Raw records
^^^^

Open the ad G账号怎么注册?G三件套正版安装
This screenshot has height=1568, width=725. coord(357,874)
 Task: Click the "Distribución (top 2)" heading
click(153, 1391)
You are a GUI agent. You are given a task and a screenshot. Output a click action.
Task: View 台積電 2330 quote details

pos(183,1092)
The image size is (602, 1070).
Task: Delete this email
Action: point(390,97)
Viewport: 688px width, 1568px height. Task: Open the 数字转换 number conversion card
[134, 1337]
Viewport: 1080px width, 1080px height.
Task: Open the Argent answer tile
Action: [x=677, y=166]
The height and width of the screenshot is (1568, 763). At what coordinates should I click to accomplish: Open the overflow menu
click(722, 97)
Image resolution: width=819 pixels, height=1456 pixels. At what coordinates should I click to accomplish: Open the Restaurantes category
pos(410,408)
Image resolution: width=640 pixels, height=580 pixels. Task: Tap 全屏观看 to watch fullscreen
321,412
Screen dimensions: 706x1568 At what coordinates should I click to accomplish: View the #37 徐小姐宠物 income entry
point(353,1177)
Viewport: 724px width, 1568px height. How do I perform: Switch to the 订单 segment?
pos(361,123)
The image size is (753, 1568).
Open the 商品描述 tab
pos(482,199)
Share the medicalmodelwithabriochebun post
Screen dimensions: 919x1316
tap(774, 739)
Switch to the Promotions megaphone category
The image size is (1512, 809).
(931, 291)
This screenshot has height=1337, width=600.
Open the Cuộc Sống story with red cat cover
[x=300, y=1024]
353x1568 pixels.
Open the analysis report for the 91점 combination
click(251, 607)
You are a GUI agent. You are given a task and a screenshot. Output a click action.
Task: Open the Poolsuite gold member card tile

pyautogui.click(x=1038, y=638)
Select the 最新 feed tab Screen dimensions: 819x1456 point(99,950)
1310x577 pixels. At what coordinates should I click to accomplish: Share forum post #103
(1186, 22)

^^^^

* _SHORT EXERCISE_: Retype the stretch of items from the line that contains "Viewport: 688px width, 1568px" through the line that contains "pos(361,123)", including both of those lines.

* _WRITTEN ANSWER_:
Viewport: 688px width, 1568px height. Task: Open the 数字转换 number conversion card
[134, 1337]
Viewport: 1080px width, 1080px height.
Task: Open the Argent answer tile
Action: [x=677, y=166]
The height and width of the screenshot is (1568, 763). At what coordinates should I click to accomplish: Open the overflow menu
click(722, 97)
Image resolution: width=819 pixels, height=1456 pixels. At what coordinates should I click to accomplish: Open the Restaurantes category
pos(410,408)
Image resolution: width=640 pixels, height=580 pixels. Task: Tap 全屏观看 to watch fullscreen
321,412
Screen dimensions: 706x1568 At what coordinates should I click to accomplish: View the #37 徐小姐宠物 income entry
point(353,1177)
Viewport: 724px width, 1568px height. How do I perform: Switch to the 订单 segment?
pos(361,123)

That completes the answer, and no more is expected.